The Senate's state government committee will hold its first hearing Sept. 9 at 11 a.m. at the James R. Thompson Center in downtown Chicago. The investigative hearings are being led by state Sen. Susan Garrett, a Lake Forest Democrat, and state Sen. Jeff Schoenberg, an Evanston Democrat.
Garrett said the first hearing will likely focus on the recent foreclosure on the tollway oases' private operator, Wilton Partners, a campaign donor to Blagojevich. Tollway officials say the oases will continue to operate as normal under new management, but the agency is still owed about $1.3 million in rent.
Schoenberg has said the panel will also focus on other scandals, including the allegation by federal prosecutors that a massive carpool lane project was really a scheme to get a large campaign contribution from the designated contractor.
Other issues to look at include a high rate of turnover in top management and a mix-up in switching contractors who operated the system's scofflaw enforcement. That boondoggle led to potentially tens of thousands of motorists unwittingly racking up massive fines, a problem exposed in a Daily Herald investigative series last year.

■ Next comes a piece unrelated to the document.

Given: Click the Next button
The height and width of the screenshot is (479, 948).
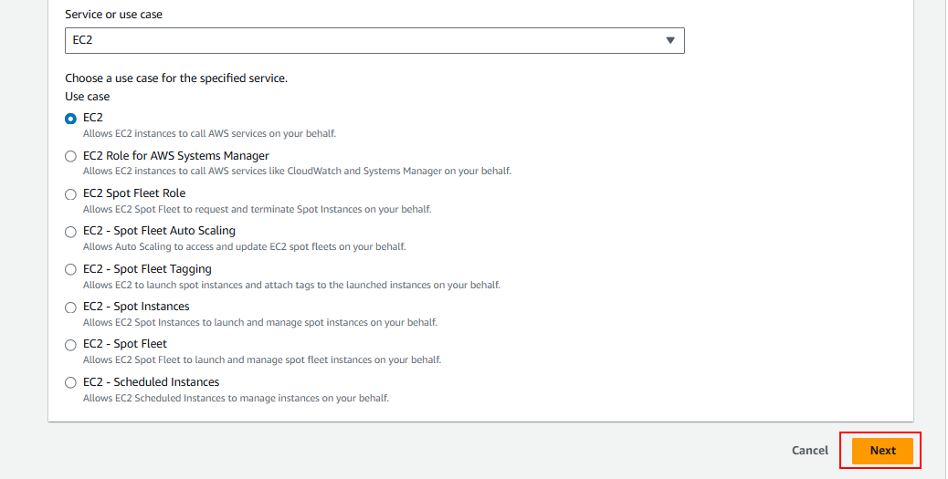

Garrett said she is intensely interested in learning more about how a private-public partnership deal with Wilton to redevelop the oases failed. She has an oasis in her district spanning the Tri-State Tollway, I-294.
"The time has come for us to fully understand the contractual issues associated with the redevelopment of the tollway oases," she said Friday. "This will be the first hearing, but we expect not the last, as the tollway oasis issue is very complicated and complex."